Bentrokan di Lereng Gunung Wilis 13

Di antara deru kibas senjata yang terkadang mengeluarkan bunyi bercuitan, Bondan dapat mendengarkan suara hewan malam. Samar-samar, ia dapat menangkap desir kaki Ra Jumantara saat bergeser tempat dan melangkah. Demikianlah Bondan merambat lebih cepat menuju batas tertinggi pendengaran, dan Ra Jumantara juga telah mencapai kecepatan yang semakin menggila. Begitu cepat ia bergerak, menerjang, memutar tubuh dan senjata hingga tampak seolah-olah ada pelita besar yang menerangi sekitar lingkaran pertempurannya dengan Bondan.

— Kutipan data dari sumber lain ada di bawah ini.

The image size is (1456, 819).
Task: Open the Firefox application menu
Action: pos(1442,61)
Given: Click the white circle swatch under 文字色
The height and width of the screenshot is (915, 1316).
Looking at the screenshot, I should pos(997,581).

Bondan melakukan penyesuaian. Murid Resi Gajahyana ini tidak serta merta menutup mata menghadapi lawan yang bertarung sangat trengginas dan garang. Kyai Sablak, nama keris yang menjadi senjata Bondan terus berdesing, saling menindih dengan gaung senjata Ra Jumantara. Senjata mereka bercuitan nyaring saling bersahutan, kadang-kadang tampak pula dua cahaya melebur menjadi satu lalu saling menjauh, melejit ke atas dan lenyap. Perkelahian berlangsung cukup lama. Barangkali telah melewati setengah malam. Pada waktu itu, Ra Jumantara perlahan-lahan kehilangan pengamatan diri dan keseimbangan dalam jiwanya. Ia merasa telah berada pada puncak tertinggi ilmu, namun semangatnya terhantam kenyataan bahwa  lawannya yang masih muda begitu tegar dan sangat kuat menghadapinya.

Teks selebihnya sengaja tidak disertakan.